:: Exercise description ::
Rewrite the entries between the line holding "The height and width of the screenshot is (539, 1613)." and the end of the entries, inclusive, as a two-column CSV with the columns request and answer. Use one row per entry, put each value in a quoted field, and replace line breaks with spaces.

** Start of Data section **

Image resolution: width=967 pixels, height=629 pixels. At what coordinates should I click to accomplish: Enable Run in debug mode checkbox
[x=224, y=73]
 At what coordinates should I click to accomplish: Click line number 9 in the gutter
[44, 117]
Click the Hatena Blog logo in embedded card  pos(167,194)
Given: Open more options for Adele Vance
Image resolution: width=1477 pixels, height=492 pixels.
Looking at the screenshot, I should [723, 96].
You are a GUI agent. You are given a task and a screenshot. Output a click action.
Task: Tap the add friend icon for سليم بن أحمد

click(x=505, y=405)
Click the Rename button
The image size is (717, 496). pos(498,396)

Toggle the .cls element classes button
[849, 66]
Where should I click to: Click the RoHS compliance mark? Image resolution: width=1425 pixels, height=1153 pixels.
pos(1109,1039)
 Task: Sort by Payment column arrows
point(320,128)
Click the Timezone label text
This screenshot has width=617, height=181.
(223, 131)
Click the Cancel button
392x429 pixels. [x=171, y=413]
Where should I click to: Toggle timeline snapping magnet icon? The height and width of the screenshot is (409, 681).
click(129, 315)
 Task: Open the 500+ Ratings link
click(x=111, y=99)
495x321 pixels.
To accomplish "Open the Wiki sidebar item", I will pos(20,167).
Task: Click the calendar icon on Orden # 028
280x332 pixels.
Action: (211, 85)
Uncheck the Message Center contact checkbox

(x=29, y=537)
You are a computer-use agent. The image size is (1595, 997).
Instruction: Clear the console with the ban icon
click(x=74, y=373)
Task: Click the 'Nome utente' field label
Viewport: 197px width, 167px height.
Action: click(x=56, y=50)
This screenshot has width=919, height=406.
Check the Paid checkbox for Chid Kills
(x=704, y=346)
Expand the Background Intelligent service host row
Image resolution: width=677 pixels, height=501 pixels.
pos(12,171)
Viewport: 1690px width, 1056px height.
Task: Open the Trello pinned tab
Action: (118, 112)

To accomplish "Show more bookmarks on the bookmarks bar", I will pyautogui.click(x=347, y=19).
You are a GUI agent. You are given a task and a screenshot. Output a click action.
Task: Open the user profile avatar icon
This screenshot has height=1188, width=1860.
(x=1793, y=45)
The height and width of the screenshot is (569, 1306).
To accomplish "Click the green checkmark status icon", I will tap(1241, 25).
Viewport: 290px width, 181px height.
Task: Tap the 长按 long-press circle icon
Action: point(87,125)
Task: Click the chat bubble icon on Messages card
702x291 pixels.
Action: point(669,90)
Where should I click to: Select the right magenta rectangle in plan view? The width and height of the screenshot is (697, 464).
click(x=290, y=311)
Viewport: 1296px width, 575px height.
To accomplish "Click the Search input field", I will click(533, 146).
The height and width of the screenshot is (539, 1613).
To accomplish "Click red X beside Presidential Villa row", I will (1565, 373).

** End of Data section **

:: Response to the task ::
request,answer
"The height and width of the screenshot is (539, 1613). To accomplish ""Click red X beside Presidential Villa row"",","I will (1565, 373)."